Validating Weather and Sensor-based N Prediction Models for Michigan Corn Production

IPNI-2015-USA-MI14

29 Apr 2016

2015 Annual Interpretive Summary


Differences in weather, particularly the timing and amount of rain, cause variability in corn response to N from one year to another. The regional Maximum Return to Nitrogen (MRTN) approach used in seven midwestern states provides recommendations based on documented yield responses to N, and allows for economic optimization, but does not adjust for year-specific weather events. This trial compared two year-specific approaches as alternatives to MRTN. One was the use of a deterministic daily weather-based crop and soil model (Adapt-N), and the other was a crop canopy sensor (Greenseeker®) using an algorithm developed in Minnesota. The trial was implemented at the Michigan State University research station near Lansing, Michigan in 2015. A series of N rates ranging from 33 to 167% of the MRTN rate were applied with 40 lb N/A as starter and the remainder as sidedress urea ammonium nitrate (UAN) injected into the soil at the V4 growth stage. In comparison, the weather-based rates were determined just before the V8 growth stage, and applied at V8 using a surface band of UAN with urease inhibitor.

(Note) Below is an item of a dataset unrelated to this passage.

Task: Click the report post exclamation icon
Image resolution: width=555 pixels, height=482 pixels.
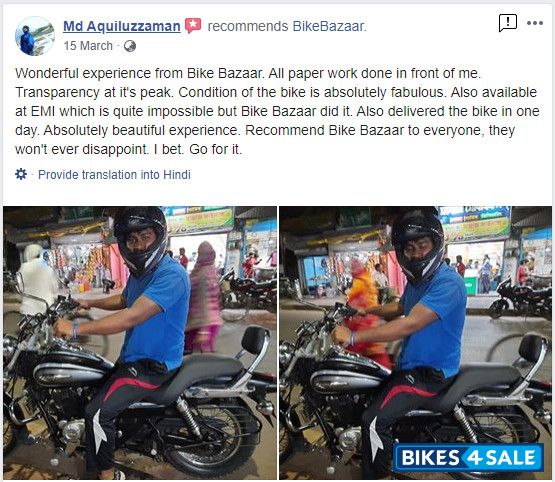Action: (508, 23)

The series of N rates applied at V4 showed an optimum N rate of 173 lb/A, producing a corn yield of 165 bu/A. The MRTN rate was 140 lb/A, producing a yield of 150 bu/A. Owing to greater than normal rainfall before the V8 growth stage, the model recommended a rate of 171 lb/A. Applied at V8, this rate produced a yield of 154 bu/A, similar to but slightly below the yield expectation from the N response curve derived from V4 application timing. The crop canopy sensor recommended a rate of only 121 bu/A, resulting in a significantly lower yield of 138 bu/A. The results from this trial showed the need and potential for weather-based prediction methods. More site-years are needed, however, to evaluate these tools for long-term performance over a range of soil and weather conditions.